Com mais de 15 anos de atuação nessa frente no Mato Grosso do Sul, ela insiste que o tema não é só sobre mulheres que abrem empresas, mas sobre governos que criam ambientes para que isso aconteça. “É fundamental que as lideranças públicas estejam de fato conectadas com políticas que promovam um ambiente favorável ao empreendedorismo feminino”, completou.
No palco do evento, as falas ganhavam corpo. A anfitriã, prefeita Adriane Lopes, foi direta ao romper com a pauta esperada: “Geralmente, em espaços de liderança feminina, o foco acaba sendo em violência ou pautas de gênero. Mas hoje mostramos que as mulheres também têm competência para debater gestão fiscal e propor soluções concretas para os municípios.”
Se a frase soa como um recado, é porque é mesmo. As prefeitas que vieram a Campo Grande não estavam ali para falar de violência doméstica, maternidade ou saúde reprodutiva — temas importantes, mas que quase sempre aprisionam o debate feminino. Elas queriam discutir planejamento, captação de recursos, orçamento anual, equilíbrio fiscal, investimento em infraestrutura e o tal do superávit primário.

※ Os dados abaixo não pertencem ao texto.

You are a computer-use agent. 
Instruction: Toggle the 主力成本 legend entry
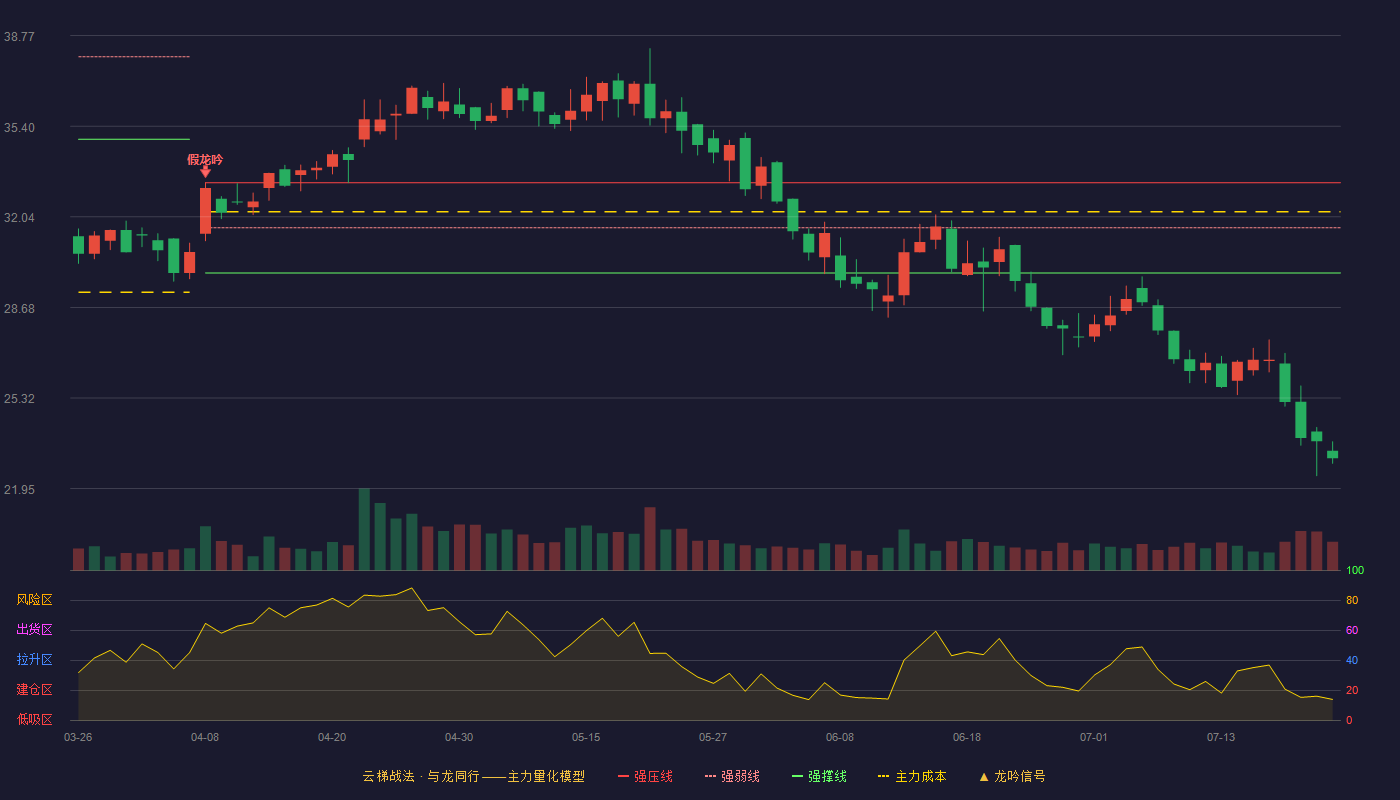click(x=912, y=776)
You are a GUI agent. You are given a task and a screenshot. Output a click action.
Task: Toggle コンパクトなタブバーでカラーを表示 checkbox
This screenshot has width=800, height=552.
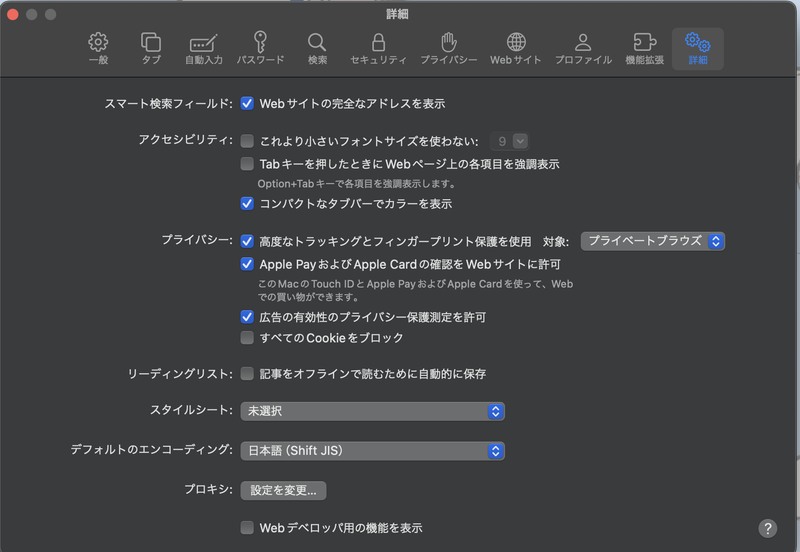point(247,203)
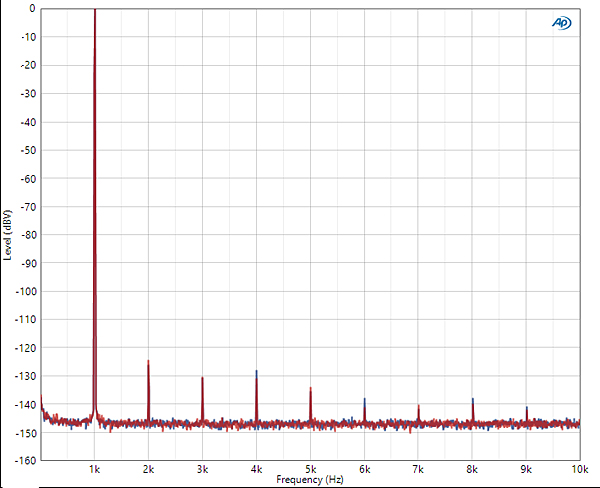Select the 5k frequency axis label

pyautogui.click(x=310, y=469)
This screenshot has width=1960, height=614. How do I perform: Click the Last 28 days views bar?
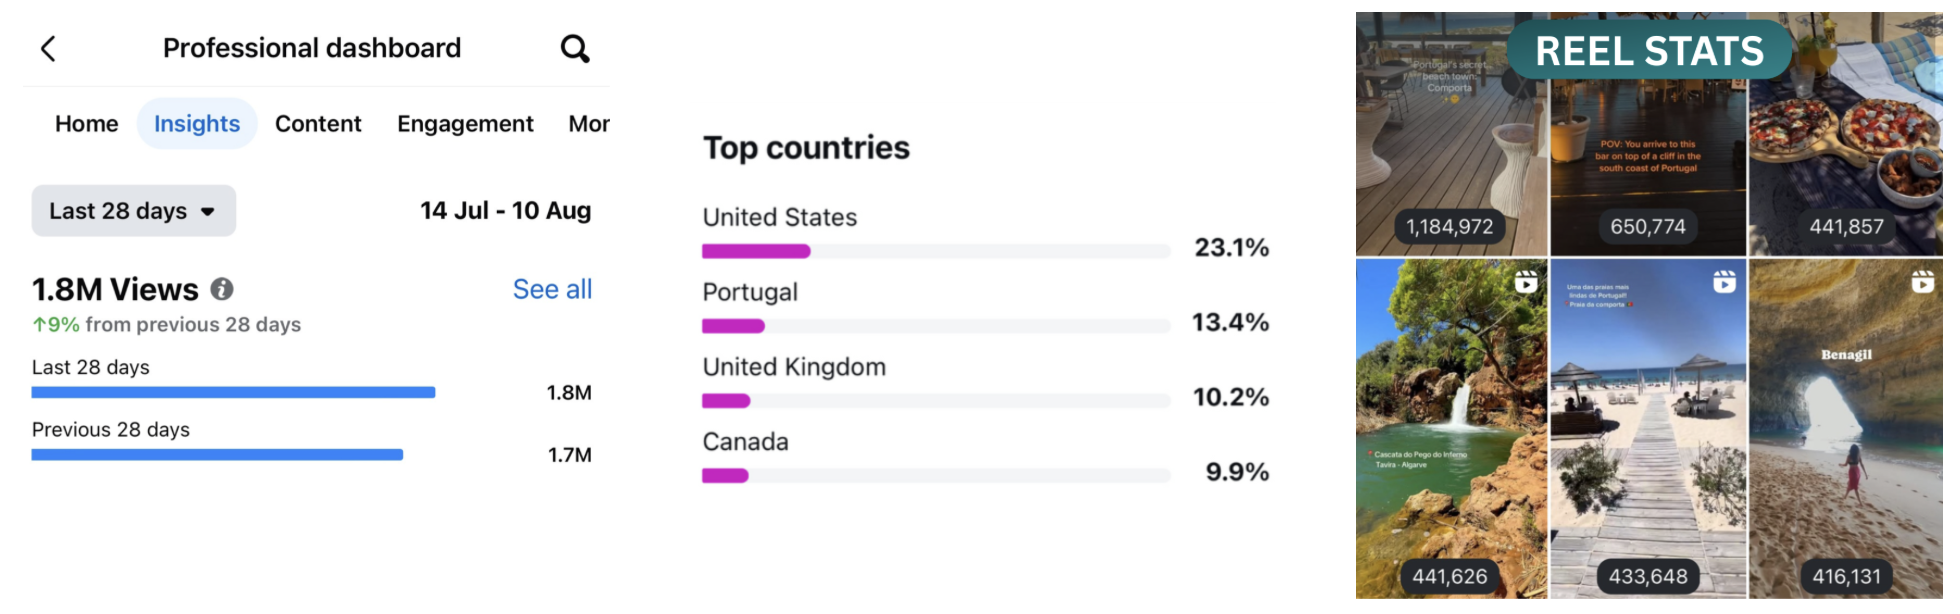coord(234,393)
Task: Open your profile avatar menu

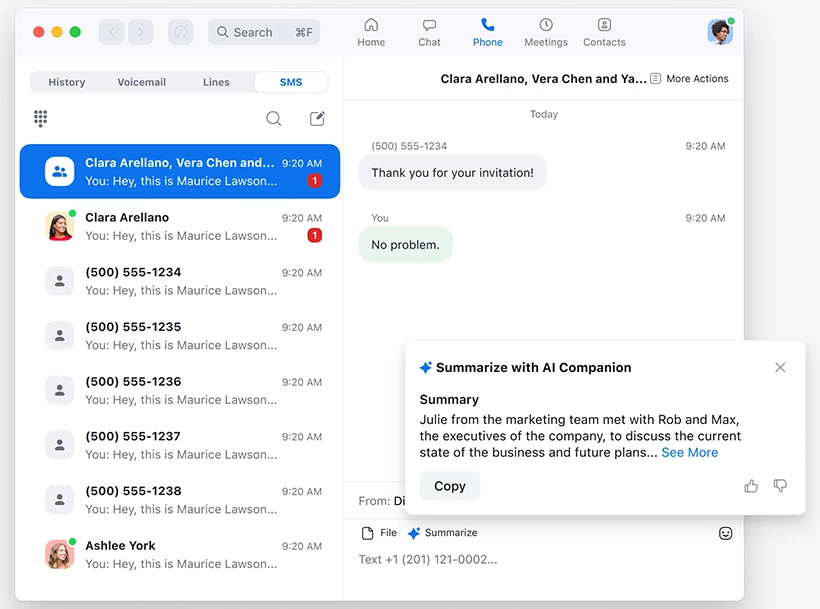Action: (720, 31)
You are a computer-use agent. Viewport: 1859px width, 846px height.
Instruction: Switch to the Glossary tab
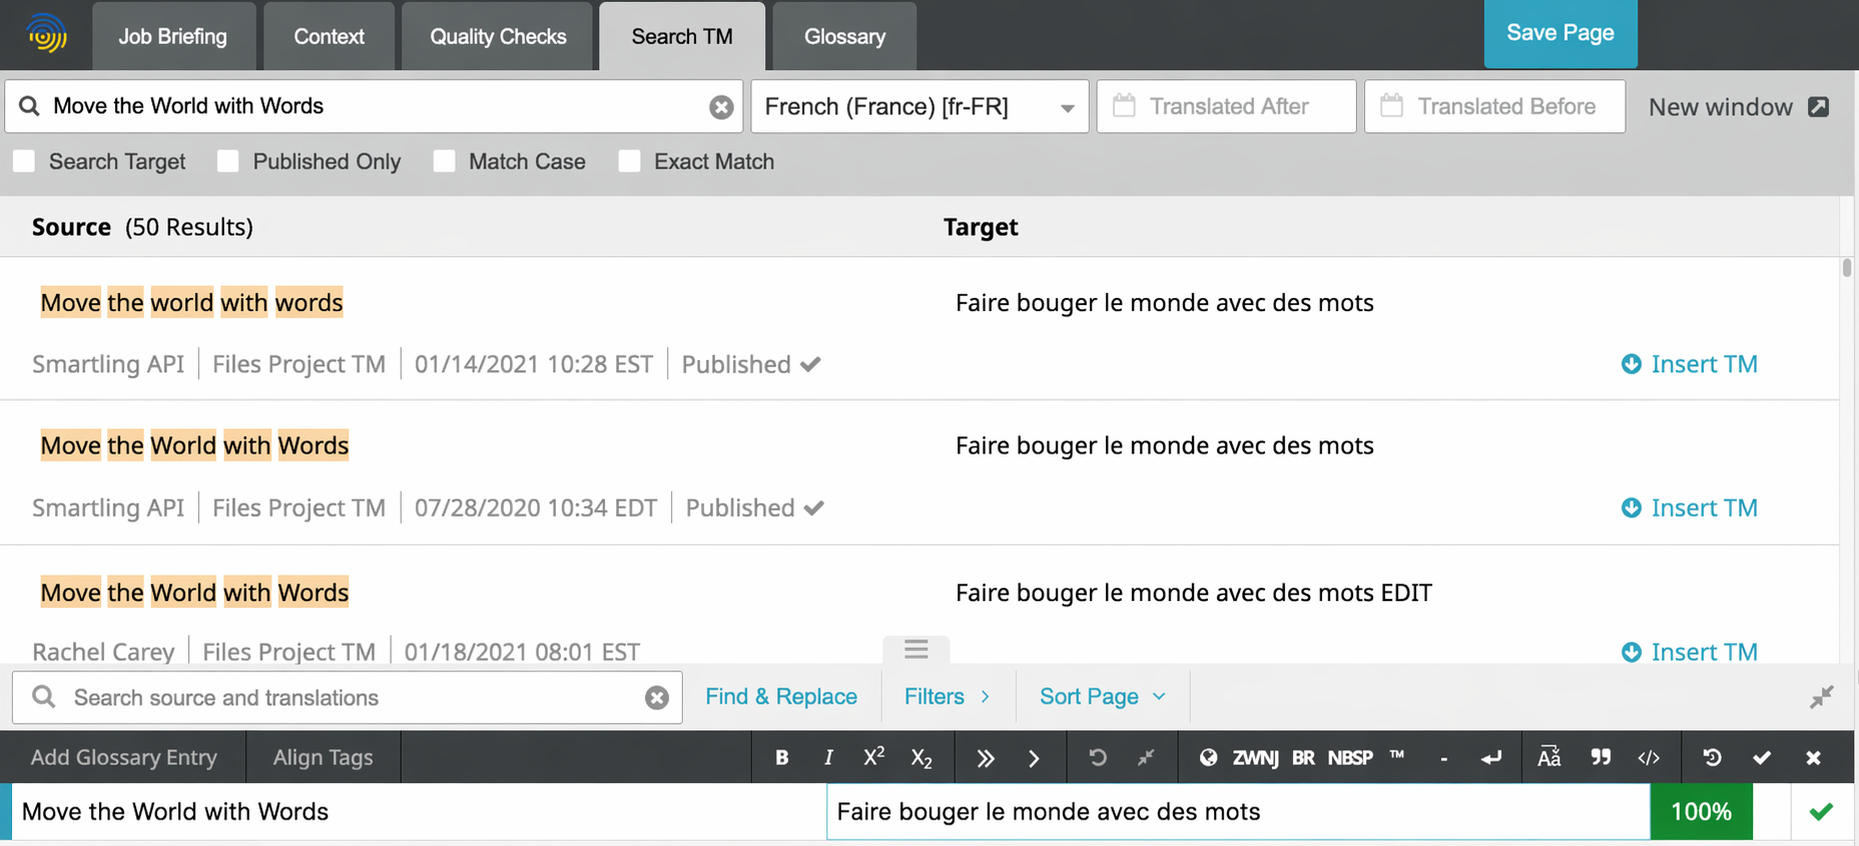[x=844, y=37]
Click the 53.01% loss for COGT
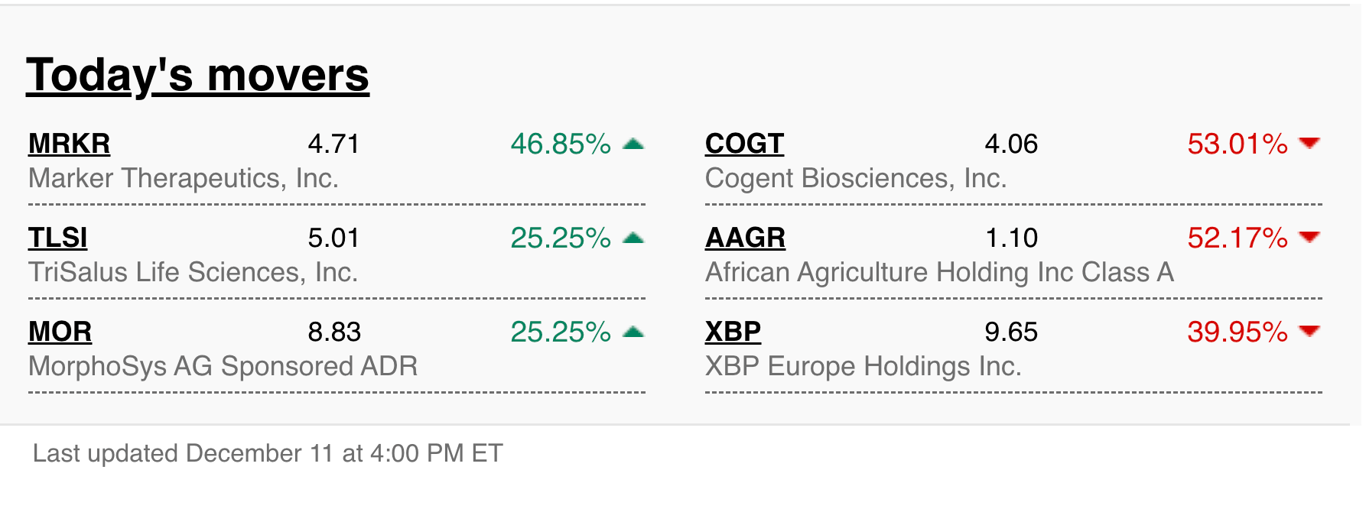The image size is (1366, 509). (1238, 144)
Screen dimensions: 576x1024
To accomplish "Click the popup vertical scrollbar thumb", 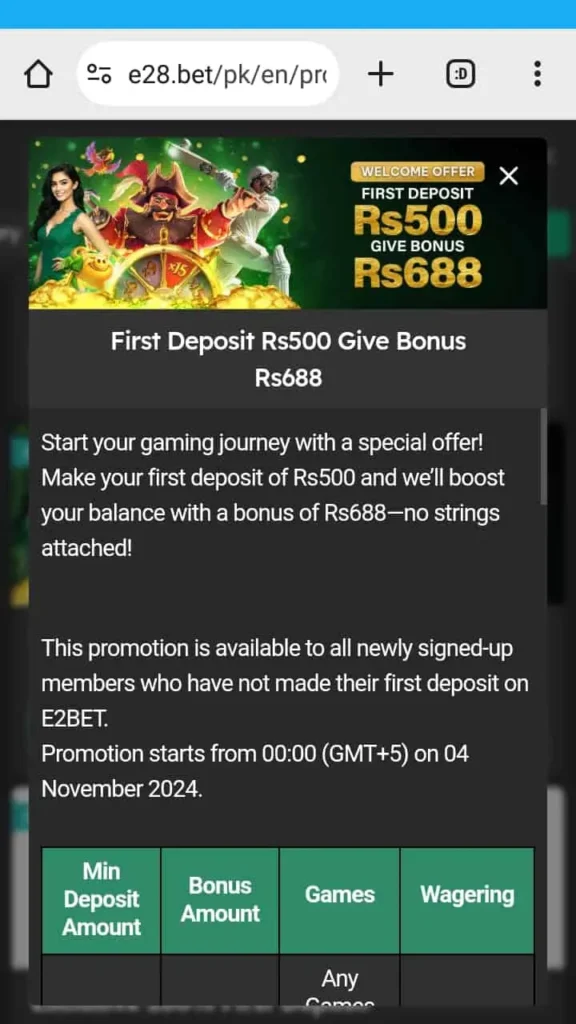I will (543, 456).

Ana Angélica Fontanari, secretária-executiva da Mulher da capital sul-mato-grossense, leu a cena com clareza: “A importância desse evento é enorme. Pela primeira vez uma reunião de prefeitas em nível nacional é realizada fora de Brasília.”
Ela sabe o que isso significa: levar o centro do poder para outras mãos, outras vozes, outros sotaques.
O Brasil tem 5.569 prefeituras. Apenas 727 são comandadas por mulheres. Em algumas dessas cidades, as prefeitas não têm sequer apoio de suas câmaras municipais. Noutras, foram eleitas por votação apertada e governam à base de negociação. Quase todas enfrentam desconfiança, isolamento político e pouca visibilidade nacional.
Foi por isso que Márcia Conrado, prefeita de Serra Talhada (PE) e presidente da Comissão de Prefeitas da Frente Nacional de Prefeitos, subiu ao microfone com um tom de quem veio para somar — e resistir: “A Comissão de Prefeitas é um espaço estratégico para debatermos políticas, liderança e experiências. Tenho certeza de que o ‘Elas Governam’ será um sucesso e que a Frente Nacional de Prefeitas e Prefeitos vai nos garantir a liderança necessária para que possamos não apenas falar das desigualdades, mas também mostrar nosso potencial.”
Aos poucos, o evento foi costurando um discurso coletivo que ainda está em construção no Brasil: o da governança feminina aplicada às finanças públicas. Porque, sim, elas também falam de dívida ativa, arrecadação, repasse federal, Lei de Responsabilidade Fiscal. E o fazem com clareza, embasamento e uma dose de indignação por nunca terem sido chamadas antes.
Michele Roncalio, secretária da Fazenda de Florianópolis e presidente da Associação Brasileira das Secretarias de Finanças das Capitais (ABRASF), traduziu isso em números.
“Trazer o debate sobre finanças públicas a um espaço de liderança feminina amplia a visão sobre o papel das gestoras. Captar recursos para políticas públicas essenciais também significa proteger comunidades vulneráveis.”
Ela lembrou que equilibrar contas diante das demandas de saúde, educação e segurança é um jogo de xadrez, e que mulheres têm jogado essa partida com menos peças no tabuleiro.
Ao final do evento, não houve discursos inflamados nem promessas revolucionárias. Mas ficou claro que mais mulheres em cargos de liderança mudam o foco, o tom e a agenda da política pública. E que a economia, tão tratada como assunto masculino, também é território delas.
Num país onde tantas vezes as mulheres são chamadas a governar o que sobra, elas agora querem governar também o que chega.